- **WHAT IS ASKED**
Output as a JSON list of strings the lines of items starting at the line that contains "The height and width of the screenshot is (400, 640)." and ending at the line that contains "tap(31, 258)", one string per line, leaving out blank lines.

- **TASK INPUT**
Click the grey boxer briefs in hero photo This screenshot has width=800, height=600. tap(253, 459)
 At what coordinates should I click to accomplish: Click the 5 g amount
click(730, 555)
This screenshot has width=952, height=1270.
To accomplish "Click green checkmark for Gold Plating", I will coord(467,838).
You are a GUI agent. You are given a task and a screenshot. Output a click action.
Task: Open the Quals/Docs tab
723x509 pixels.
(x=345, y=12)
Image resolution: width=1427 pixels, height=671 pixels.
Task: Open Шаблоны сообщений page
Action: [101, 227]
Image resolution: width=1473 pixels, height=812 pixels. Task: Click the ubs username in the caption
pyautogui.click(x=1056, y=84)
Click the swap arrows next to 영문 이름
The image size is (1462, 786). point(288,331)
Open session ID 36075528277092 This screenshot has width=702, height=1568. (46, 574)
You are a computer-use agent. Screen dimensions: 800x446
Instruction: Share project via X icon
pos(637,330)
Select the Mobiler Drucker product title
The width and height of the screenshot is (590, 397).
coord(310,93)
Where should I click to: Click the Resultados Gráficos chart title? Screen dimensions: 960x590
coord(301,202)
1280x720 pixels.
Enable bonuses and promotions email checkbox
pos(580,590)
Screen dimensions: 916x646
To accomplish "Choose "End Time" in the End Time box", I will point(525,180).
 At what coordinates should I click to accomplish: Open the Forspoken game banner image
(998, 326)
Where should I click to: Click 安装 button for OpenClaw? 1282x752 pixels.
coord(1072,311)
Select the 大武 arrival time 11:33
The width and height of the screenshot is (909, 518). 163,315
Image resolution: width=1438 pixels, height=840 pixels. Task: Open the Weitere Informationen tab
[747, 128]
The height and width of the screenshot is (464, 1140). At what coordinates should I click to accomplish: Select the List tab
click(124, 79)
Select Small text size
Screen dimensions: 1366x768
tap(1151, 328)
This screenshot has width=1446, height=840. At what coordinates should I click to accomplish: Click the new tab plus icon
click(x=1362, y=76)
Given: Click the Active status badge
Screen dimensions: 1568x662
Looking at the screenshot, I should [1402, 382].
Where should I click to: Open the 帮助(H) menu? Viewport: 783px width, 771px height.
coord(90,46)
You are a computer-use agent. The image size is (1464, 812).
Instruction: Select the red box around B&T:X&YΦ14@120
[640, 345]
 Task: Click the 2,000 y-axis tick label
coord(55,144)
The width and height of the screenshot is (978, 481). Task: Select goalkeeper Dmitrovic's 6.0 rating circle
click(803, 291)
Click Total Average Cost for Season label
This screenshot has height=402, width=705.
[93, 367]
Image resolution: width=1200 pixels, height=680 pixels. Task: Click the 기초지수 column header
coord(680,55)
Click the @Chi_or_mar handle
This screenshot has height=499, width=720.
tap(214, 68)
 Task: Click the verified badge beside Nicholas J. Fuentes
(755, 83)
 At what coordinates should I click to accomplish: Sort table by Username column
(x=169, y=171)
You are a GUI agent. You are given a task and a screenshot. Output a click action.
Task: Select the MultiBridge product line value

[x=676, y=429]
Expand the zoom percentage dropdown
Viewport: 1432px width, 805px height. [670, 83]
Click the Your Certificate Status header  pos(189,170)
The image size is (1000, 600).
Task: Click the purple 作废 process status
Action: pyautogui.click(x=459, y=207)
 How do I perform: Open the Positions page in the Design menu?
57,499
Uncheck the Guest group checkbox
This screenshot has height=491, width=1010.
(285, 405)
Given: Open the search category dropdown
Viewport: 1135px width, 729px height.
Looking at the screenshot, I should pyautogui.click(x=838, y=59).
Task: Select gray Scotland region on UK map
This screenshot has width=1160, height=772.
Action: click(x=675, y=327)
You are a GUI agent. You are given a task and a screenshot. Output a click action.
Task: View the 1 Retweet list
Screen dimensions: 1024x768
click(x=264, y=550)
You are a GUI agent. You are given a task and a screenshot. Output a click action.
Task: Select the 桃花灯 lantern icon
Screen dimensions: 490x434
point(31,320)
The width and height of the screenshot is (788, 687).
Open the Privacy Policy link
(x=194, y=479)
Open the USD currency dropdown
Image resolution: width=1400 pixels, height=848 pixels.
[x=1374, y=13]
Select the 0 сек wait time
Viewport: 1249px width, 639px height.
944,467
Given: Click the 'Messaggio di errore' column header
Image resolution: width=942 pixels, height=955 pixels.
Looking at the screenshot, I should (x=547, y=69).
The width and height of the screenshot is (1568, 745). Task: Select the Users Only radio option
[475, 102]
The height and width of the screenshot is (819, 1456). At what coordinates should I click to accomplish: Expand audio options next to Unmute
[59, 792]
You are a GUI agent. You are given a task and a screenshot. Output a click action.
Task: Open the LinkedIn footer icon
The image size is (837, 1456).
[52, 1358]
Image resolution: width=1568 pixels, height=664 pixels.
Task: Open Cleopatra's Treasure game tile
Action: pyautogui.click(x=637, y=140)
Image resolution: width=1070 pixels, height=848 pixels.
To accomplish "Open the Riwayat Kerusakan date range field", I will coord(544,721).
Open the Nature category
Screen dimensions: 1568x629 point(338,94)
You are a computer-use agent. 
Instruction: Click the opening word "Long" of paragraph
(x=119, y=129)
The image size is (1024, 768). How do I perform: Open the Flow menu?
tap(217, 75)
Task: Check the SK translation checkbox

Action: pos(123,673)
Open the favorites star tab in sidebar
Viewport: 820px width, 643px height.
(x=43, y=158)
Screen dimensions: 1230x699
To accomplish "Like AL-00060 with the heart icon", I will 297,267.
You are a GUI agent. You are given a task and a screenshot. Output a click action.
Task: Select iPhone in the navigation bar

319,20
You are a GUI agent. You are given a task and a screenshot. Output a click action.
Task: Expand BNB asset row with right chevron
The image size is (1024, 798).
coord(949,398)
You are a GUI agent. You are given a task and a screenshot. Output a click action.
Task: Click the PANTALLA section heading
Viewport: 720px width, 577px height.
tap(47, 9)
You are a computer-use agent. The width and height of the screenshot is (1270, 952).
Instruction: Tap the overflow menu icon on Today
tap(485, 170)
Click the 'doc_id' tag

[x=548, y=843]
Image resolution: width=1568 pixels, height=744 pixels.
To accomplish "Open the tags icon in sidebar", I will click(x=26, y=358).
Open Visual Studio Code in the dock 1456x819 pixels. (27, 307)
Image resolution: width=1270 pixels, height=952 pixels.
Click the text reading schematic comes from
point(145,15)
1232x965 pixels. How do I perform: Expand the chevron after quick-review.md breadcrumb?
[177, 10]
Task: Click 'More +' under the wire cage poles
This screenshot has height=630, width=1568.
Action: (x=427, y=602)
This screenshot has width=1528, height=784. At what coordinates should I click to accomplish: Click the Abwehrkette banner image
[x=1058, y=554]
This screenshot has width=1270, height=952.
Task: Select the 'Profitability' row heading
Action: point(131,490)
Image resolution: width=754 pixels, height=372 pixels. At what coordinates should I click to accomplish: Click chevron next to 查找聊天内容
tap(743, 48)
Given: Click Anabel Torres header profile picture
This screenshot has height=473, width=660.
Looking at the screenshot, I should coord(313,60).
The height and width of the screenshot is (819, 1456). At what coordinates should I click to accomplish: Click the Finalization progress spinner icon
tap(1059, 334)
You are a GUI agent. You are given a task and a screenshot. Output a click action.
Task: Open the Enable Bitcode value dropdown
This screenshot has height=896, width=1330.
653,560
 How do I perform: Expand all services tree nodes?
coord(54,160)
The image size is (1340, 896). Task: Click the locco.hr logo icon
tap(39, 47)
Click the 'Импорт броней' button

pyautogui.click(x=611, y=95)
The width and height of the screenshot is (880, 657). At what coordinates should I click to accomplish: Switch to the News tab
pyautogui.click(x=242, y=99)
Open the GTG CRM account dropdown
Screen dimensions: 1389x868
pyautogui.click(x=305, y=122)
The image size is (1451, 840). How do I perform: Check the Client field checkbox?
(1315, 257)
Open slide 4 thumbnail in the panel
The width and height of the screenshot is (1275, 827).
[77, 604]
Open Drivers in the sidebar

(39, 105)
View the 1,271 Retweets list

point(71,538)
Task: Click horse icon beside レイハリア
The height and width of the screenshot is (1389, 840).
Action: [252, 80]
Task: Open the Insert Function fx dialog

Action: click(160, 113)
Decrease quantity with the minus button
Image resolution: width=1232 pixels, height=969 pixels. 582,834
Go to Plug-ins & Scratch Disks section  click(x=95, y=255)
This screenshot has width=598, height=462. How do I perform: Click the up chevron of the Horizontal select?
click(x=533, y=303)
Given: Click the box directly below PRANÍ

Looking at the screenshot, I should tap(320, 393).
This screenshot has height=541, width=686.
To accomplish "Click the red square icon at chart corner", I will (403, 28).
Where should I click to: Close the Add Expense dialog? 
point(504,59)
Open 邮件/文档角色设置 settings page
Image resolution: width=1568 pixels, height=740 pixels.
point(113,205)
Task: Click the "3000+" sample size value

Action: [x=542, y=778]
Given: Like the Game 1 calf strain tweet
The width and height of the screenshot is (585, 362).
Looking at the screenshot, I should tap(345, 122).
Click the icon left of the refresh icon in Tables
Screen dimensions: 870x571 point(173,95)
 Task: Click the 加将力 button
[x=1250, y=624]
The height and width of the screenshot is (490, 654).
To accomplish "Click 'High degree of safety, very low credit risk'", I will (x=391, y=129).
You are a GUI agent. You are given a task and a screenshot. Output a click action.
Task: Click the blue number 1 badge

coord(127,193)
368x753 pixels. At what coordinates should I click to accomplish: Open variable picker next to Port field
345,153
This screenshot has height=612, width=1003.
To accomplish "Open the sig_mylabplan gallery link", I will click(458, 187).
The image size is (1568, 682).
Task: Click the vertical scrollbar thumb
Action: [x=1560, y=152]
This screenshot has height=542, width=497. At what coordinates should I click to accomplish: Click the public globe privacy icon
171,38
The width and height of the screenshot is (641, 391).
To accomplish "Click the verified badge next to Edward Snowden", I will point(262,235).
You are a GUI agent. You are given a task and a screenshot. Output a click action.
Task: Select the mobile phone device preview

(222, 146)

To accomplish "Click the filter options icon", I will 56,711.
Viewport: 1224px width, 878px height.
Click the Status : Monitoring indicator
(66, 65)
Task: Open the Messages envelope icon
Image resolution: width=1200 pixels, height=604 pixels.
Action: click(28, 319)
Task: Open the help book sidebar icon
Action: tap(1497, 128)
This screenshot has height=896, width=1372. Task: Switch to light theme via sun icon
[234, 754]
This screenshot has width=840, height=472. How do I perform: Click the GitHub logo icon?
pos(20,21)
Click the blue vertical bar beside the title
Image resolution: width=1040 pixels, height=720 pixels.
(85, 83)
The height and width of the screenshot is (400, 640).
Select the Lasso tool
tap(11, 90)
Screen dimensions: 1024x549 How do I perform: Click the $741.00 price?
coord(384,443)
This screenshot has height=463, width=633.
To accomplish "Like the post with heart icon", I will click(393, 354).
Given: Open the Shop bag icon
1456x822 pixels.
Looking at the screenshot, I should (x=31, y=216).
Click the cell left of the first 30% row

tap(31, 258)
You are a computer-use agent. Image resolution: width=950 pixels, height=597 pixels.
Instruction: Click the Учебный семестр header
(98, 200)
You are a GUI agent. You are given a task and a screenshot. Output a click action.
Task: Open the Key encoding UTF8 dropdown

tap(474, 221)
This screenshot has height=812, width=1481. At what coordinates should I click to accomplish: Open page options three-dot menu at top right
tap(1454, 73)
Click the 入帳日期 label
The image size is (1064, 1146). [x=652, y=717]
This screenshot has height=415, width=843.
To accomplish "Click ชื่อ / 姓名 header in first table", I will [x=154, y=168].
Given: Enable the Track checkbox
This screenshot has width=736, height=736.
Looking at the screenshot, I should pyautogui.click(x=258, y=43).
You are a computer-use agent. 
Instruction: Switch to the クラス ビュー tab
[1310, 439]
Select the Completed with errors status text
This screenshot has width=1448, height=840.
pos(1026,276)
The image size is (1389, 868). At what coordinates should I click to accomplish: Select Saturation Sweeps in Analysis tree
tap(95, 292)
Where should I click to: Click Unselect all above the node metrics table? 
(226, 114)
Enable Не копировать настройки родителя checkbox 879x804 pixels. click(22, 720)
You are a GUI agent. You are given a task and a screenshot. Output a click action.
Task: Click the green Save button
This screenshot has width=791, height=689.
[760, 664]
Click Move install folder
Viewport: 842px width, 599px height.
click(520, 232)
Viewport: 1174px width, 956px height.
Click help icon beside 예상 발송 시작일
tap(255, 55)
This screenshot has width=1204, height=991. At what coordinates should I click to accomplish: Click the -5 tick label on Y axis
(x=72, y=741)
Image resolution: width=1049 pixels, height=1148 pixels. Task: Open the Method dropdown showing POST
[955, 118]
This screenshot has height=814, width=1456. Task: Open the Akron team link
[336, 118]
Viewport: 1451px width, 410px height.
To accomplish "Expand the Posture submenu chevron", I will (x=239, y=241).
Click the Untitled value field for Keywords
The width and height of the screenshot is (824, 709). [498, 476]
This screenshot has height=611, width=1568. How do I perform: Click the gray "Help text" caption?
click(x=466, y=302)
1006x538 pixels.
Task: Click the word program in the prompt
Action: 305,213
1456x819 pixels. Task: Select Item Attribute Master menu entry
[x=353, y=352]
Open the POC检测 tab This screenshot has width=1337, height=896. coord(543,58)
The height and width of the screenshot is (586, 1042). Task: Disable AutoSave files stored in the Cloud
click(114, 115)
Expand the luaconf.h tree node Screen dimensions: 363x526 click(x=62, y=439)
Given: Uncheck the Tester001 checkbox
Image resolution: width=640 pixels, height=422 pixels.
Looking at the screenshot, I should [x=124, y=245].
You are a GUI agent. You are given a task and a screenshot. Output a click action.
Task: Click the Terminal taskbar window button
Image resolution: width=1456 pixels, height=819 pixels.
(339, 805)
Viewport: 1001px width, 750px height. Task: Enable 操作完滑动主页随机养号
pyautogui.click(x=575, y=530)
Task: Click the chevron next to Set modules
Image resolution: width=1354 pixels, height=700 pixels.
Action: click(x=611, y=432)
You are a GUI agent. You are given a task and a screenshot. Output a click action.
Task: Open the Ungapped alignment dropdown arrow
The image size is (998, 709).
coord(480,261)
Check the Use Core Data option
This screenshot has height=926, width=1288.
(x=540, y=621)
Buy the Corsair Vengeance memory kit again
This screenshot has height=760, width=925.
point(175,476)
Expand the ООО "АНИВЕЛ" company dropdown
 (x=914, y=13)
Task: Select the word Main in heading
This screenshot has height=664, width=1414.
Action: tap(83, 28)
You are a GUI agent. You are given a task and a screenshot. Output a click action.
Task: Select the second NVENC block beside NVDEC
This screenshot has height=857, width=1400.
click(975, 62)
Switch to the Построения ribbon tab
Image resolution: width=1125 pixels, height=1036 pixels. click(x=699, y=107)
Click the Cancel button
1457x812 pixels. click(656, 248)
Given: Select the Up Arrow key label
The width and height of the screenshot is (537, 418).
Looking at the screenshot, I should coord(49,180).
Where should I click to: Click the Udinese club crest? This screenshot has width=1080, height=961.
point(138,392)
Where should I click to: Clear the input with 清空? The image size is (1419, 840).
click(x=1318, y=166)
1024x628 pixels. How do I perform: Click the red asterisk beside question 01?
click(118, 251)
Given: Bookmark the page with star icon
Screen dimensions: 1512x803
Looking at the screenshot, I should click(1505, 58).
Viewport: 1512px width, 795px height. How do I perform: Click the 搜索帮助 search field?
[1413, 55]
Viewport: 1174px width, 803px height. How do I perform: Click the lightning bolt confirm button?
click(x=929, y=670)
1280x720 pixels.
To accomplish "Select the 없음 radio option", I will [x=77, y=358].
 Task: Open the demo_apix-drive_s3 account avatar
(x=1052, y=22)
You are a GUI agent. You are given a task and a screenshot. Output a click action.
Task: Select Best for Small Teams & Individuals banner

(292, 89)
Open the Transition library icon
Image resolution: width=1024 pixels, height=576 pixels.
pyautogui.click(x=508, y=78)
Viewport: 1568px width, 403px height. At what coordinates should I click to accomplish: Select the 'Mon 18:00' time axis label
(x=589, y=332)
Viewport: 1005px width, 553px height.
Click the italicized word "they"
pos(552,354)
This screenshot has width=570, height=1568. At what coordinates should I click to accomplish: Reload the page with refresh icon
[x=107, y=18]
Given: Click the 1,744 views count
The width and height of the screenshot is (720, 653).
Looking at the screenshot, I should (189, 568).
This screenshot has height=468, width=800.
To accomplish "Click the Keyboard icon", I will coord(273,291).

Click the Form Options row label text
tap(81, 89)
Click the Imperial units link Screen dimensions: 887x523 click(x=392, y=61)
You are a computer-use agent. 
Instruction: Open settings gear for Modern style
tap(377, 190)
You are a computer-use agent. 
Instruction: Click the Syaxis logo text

- **COMPLETED TASK**
[
  "The height and width of the screenshot is (400, 640).",
  "Select the Lasso tool",
  "tap(11, 90)",
  "Screen dimensions: 1024x549 How do I perform: Click the $741.00 price?",
  "coord(384,443)",
  "This screenshot has height=463, width=633.",
  "To accomplish \"Like the post with heart icon\", I will click(393, 354).",
  "Given: Open the Shop bag icon",
  "1456x822 pixels.",
  "Looking at the screenshot, I should (x=31, y=216).",
  "Click the cell left of the first 30% row",
  "tap(31, 258)"
]